====== Text excerpt ======
Here’s how you can attract birds, including sparrows, to your yard. (Mike Benbow)

Here’s how you can attract birds, including sparrows, to your yard. (Mike Benbow)

The gardener’s playbook for attracting birds to your yard

If you want birds to visit, you’ll need to provide four basic elements: safety, nesting spots, food and water.

As much as I love plants and the act of gardening, watching birds flit about the yard is one of the joys and bonuses of having a garden.

Their brightly colored feathers, melodic songs and gravity-defying antics never get boring. Anything I can do to encourage more birds in my garden is a win-win for me and the birds. And as it turns out, many of my bird-friendly efforts are simple and easy to accomplish.

All birds, including hummingbirds, need the same basic elements to become attracted to our yards. For starters, they need to feel safe and need places to nest, so trees and shrubbery are critical.

When my wife and I moved into our house two years ago, our yard was completely devoid of dense plantings of shrubs and trees, even though the landscape was almost 30 years old. It resembled a fairway more than a garden and I hardly ever saw any birds.

They mostly hung out at the neighbors’ where there were mature trees and several feeders with suet, seed, nectar and water. I soon realized that luring these delightful creatures over the fence wasn’t going to happen overnight. I needed to do some serious planting.

Over the next season, I worked on site development, adding to and amending the native soil, modifying rock walls, installing pavers, decks and pergolas, and improving drainage. All that took me about a year.

This year, I made it to the planting stage and managed to install more than 300 shrubs, trees and perennials. It’s still a long way from looking like a garden, but it is enough to start drawing in some of the bird population from my neighbors’ yards and the surrounding landscapes.

It will, of course, be a few more years before the shrubs and trees are large enough to function as a place to hide and nest, but all the perennials are providing food and nectar in the interim, not to mention bouquets for the dining table.

In addition to safety and nesting opportunities, food and water are the other elements critical to drawing birds into our gardens.

While the best source of these things is from the plants, growing either in the ground or in containers, most of us hardcore gardeners will hang feeders containing seeds or suet, or in the case of hummingbirds, nectar. A shallow bird bath can also function as a drinking fountain.
====== Source data ======
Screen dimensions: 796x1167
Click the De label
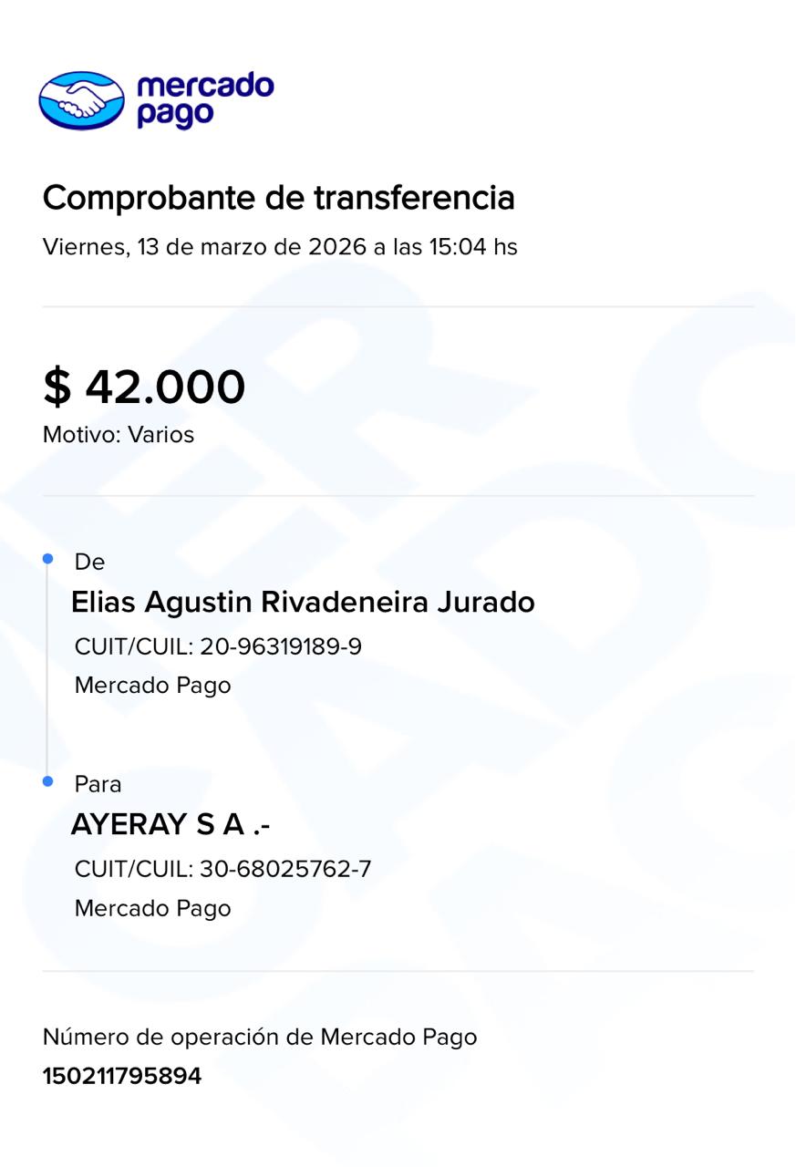[89, 563]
======
■ Study questions ■
**1)** Name the basic elements the article on attracting birds says birds need you to provide.
**2)** Duplicate the article on attracting birds from "In addition to" to "a drinking fountain.".

■ Solved problems ■
**1)**
- Safety
- Nesting spots
- Food
- Water

**2)**
In addition to safety and nesting opportunities, food and water are the other elements critical to drawing birds into our gardens.

While the best source of these things is from the plants, growing either in the ground or in containers, most of us hardcore gardeners will hang feeders containing seeds or suet, or in the case of hummingbirds, nectar. A shallow bird bath can also function as a drinking fountain.